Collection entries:
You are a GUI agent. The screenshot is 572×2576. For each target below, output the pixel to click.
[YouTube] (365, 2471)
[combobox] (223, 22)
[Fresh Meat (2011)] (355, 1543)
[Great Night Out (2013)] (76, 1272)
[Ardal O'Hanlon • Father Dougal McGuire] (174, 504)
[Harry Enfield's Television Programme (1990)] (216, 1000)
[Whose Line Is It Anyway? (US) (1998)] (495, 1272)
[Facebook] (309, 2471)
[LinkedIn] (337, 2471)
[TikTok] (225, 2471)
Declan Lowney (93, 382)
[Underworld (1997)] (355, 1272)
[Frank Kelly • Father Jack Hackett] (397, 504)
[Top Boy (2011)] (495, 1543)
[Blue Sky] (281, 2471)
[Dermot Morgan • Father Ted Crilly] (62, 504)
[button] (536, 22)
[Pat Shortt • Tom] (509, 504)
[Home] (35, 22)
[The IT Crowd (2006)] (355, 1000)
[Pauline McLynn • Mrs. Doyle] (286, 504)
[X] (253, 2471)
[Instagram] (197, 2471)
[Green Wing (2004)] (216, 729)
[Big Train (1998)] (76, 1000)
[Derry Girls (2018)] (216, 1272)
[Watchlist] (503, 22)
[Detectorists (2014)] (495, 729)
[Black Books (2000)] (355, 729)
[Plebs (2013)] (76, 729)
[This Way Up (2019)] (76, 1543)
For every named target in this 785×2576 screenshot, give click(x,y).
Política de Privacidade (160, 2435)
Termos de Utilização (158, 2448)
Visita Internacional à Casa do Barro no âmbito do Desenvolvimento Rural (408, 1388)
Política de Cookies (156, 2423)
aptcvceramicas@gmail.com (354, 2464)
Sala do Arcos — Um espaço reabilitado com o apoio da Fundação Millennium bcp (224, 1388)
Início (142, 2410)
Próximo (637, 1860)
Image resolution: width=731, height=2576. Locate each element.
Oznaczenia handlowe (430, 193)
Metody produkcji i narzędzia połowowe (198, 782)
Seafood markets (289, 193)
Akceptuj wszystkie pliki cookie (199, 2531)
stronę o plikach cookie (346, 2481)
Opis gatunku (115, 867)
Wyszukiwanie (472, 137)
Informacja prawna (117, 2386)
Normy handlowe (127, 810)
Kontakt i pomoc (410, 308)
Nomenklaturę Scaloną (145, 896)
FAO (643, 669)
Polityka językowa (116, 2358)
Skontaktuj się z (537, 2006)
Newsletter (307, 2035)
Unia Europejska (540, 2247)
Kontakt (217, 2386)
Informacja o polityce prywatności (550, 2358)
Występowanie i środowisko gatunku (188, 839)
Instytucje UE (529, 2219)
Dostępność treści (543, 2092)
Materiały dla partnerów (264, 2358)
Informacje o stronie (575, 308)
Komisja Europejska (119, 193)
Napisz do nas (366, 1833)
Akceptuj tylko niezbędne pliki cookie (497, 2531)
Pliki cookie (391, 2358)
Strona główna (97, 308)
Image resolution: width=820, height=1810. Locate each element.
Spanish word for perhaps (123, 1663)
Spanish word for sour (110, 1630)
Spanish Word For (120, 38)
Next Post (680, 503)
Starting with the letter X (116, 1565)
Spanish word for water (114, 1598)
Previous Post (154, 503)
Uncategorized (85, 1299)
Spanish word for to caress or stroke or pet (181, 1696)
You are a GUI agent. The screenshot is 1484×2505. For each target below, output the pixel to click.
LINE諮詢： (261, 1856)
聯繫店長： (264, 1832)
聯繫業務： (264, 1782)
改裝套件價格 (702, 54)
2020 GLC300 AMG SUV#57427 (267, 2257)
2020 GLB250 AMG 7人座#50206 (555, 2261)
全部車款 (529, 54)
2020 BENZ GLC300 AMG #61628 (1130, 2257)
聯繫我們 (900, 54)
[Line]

## INSTRUCTIONS TO FOLLOW
Among the lines of the preceding data, which ones hold the word "Informacja"? List them.

## EXERCISE ANSWER
Informacja prawna (117, 2386)
Informacja o polityce prywatności (550, 2358)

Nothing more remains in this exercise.